Ozono intraperitoneale (ip)

Si dice che in caso di mesotelioma, carcinomatosi peritoneale o peritonite, si possano eseguire iniezioni endoperitoneali o endopleurali fino a 2,5 L di miscela gassosa con una concentrazione di ozono di 10-20 μg / mL. 104 Questa modalità viene utilizzata raramente e deve essere eseguita da uno specialista. 101

Non ci sono studi clinici documentati sui suoi benefici. Tuttavia, l’uso di questa terapia nel cancro è supportato da uno studio preclinico. 150-152 La somministrazione del farmaco nello studio preclinico per via intraperitoneale (ip) è normale, poiché l’approccio difficile alle vene dell’animale.

Ip è principalmente considerato un modo sperimentale. Il modello sperimentale di cancro nei conigli viene eseguito mediante l’impianto del tumore nell’orecchio di coniglio, pertanto la vena dell’orecchio marginale non può essere utilizzata per la somministrazione di farmaci.

Significa che il risultato osservato nella sperimentazione preclinica probabilmente non dipende dal modo di somministrazione.

L’uso dell’ip nell’uomo non è frequente e, poiché comporta un metodo molto invasivo, richiede una condizione di quirofano. Pertanto, i benefici dell’ozono come adiuvante nel cancro dovrebbero essere raggiunti in altri modi come il MAHT, 153 con bassi effetti collaterali, basso costo e bassa invasività rispetto all’ip (emorragia intraperitoneale, dolore, ecc.).

Qualsiasi intervento sul cancro deve essere approvato dal paziente e consultato con un oncologo. L’unico fatto oggi disponibile sul ruolo dell’ozono nel cancro, è ruolo di adiuvante, 154 non come una cura. Promettere o creare aspettative di guarigione di un paziente con cancro è una grave mancanza di etica medica.

Analisi comparativa di vari metodi

Una tabella comparativa mostra le differenze tra metodi consolidati di applicazione dell’ozono e “i metodi emergenti” (Tabella 1). Come dimostrato dall’evidenza, vi sono importanti differenze tra il numero di prove scientifiche tra i metodi regolari di applicazione dell’ozono e i “metodi emergenti”.

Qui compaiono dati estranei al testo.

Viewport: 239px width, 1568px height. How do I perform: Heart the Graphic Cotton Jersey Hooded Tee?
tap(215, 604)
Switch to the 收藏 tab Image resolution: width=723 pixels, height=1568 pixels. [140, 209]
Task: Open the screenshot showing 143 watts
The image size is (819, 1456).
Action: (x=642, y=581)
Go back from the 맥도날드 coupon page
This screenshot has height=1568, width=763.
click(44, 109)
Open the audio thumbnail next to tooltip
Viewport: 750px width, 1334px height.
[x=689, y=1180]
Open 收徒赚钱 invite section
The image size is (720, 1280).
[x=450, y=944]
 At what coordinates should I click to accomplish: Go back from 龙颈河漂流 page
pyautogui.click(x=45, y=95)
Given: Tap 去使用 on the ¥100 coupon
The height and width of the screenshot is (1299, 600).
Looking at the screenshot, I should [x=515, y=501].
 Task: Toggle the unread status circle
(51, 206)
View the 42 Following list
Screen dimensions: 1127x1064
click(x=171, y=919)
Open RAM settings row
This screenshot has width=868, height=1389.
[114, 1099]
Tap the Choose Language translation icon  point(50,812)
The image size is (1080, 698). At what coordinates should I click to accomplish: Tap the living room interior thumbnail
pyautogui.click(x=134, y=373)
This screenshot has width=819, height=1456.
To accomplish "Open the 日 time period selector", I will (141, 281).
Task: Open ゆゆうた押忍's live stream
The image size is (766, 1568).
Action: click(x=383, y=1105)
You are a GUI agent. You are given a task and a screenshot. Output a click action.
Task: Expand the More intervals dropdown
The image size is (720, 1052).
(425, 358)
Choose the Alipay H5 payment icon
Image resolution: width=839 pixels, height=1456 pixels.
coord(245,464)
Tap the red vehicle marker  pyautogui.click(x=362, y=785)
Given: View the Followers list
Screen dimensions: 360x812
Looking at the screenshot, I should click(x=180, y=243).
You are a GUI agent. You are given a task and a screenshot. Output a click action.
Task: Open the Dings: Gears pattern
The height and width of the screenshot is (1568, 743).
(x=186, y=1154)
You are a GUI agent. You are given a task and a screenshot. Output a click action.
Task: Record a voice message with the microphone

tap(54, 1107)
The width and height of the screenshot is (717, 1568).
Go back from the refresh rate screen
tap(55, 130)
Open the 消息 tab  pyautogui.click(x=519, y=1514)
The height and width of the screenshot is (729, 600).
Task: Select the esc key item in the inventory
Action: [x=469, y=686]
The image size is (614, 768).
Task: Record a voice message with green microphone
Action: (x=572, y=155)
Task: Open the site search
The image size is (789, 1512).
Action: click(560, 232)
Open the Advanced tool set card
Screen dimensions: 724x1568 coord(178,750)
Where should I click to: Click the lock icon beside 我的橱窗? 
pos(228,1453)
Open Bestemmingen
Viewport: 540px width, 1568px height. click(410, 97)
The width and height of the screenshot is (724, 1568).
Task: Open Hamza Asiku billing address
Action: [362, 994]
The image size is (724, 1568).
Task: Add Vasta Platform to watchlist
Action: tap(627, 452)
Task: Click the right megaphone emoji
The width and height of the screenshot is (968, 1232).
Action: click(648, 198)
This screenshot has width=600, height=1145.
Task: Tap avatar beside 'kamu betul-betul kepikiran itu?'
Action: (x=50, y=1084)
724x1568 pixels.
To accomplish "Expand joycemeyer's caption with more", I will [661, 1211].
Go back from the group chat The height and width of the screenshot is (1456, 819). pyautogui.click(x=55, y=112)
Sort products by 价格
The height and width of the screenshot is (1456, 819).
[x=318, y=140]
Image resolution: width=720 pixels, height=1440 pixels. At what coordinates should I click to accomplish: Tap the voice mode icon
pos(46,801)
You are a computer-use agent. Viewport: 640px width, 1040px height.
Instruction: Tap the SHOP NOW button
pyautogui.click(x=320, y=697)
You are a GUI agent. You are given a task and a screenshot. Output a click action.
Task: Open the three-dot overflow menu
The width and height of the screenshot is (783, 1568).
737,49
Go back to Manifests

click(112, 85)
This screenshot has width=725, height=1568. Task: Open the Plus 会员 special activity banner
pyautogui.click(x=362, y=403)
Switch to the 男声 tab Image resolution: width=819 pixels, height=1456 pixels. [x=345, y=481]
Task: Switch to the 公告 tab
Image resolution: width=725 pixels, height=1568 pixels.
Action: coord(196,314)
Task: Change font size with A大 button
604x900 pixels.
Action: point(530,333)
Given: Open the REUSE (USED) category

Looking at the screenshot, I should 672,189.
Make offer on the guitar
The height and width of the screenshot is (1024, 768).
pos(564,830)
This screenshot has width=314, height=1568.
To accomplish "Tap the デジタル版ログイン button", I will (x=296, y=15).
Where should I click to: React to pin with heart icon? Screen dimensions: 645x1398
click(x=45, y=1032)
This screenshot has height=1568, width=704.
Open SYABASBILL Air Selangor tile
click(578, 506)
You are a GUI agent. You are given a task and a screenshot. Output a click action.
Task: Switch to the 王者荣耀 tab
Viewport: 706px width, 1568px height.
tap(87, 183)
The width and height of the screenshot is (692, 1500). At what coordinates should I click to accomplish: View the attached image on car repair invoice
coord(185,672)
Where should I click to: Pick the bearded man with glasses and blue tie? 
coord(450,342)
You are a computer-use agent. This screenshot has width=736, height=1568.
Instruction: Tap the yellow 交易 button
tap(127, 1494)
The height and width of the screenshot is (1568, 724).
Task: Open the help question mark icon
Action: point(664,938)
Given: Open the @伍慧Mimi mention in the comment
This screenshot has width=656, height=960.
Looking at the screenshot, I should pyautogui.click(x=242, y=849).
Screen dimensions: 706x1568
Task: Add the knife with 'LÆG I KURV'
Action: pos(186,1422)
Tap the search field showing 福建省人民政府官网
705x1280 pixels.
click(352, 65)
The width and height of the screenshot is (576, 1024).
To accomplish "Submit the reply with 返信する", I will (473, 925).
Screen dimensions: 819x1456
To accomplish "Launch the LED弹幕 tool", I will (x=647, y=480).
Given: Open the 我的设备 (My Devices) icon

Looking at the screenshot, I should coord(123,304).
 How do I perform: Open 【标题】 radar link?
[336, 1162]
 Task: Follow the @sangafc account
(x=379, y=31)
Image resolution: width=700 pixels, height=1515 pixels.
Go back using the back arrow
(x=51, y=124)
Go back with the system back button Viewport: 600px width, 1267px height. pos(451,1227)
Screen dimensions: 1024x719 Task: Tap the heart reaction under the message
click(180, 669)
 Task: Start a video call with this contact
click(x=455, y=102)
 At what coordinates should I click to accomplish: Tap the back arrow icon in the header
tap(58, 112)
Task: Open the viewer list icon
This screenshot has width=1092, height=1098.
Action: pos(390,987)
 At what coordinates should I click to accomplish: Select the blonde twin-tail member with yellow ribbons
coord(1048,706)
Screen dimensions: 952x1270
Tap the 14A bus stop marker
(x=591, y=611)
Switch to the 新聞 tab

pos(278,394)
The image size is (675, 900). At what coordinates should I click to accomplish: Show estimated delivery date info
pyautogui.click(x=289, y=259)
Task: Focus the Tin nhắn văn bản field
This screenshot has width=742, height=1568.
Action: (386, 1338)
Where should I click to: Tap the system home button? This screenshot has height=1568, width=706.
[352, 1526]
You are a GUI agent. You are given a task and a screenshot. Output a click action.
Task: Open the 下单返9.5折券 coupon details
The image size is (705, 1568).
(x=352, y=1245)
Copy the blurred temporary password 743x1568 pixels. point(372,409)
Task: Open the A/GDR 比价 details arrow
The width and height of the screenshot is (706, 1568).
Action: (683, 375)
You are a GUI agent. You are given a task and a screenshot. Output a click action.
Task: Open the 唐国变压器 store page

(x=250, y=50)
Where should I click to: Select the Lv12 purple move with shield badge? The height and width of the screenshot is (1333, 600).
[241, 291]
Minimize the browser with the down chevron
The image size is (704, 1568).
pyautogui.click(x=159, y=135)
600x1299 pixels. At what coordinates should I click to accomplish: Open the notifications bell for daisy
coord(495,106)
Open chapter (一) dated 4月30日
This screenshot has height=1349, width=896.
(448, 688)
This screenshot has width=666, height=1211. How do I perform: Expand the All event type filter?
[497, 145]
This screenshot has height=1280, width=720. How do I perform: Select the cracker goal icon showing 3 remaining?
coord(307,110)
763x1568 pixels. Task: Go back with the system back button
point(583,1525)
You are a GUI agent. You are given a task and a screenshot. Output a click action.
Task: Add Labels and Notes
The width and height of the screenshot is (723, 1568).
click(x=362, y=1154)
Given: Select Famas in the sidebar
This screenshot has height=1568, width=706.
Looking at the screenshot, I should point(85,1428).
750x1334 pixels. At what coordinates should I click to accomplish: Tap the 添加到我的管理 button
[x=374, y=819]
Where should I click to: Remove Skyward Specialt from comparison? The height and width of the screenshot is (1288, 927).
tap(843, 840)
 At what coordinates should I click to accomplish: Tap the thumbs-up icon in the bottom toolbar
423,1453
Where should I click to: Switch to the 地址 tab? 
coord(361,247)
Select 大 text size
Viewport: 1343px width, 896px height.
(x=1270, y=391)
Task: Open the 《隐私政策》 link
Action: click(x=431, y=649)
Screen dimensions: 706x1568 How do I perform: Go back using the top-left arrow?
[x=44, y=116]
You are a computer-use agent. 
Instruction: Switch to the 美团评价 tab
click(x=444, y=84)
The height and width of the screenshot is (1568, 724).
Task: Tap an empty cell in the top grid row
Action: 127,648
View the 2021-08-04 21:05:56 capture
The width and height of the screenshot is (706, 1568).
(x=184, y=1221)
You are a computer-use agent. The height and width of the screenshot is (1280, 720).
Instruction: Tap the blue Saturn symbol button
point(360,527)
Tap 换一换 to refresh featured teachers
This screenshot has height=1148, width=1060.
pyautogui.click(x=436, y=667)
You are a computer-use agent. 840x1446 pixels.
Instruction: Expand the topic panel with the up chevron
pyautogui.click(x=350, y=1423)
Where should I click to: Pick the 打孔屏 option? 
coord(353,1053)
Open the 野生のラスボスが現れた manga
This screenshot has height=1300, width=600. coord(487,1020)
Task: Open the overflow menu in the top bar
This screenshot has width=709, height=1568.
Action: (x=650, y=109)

Tabella 1. Confronto basato su prove di alcuni metodi regolari ed “emergenti” di applicazioni dell’ozono terapia.

Legenda: MAHT, autoemoterapia maggiore; RIO3, insufflazione rettale; O3SS, soluzione salina ozonizzata; DIV, applicazione venosa diretta; HBO3, passaggi multipli iperbarici; IPO3, ozono intraperitoneale.
* Gli effetti collaterali MAHT descritti sono gusto molto discreto del metallo all’inizio della reinfusione, stanchezza il giorno successivo, necessità di regolare i farmaci antidiabetici per abbassare le dosi, necessità di regolare i farmaci anti-ipertiroidismo per abbassare le dosi, necessità di regolare i farmaci per il cuore Digitalis per ridurre le dosi, è necessario regolare i farmaci antipertensivi.55 Gli effetti collaterali descritti nella Tabella 1 per MAHT sono stati la conseguenza della prassi di malessere.
** Quando l’ozono è stato somministrato per insufflazione rettale, sono stati segnalati casi di gonfiore e costipazione. insufflation.56
*** Il numero di trattamenti e pazienti è stato segnalato da Howard F. Robins, DPM in una lettera all’ISCO3 del 2014, intitolata: La sicurezza e i vantaggi della terapia con ozono endovenoso diretto (DIV). Ma non supportato da alcuna bibliografia o studio clinico rilevante.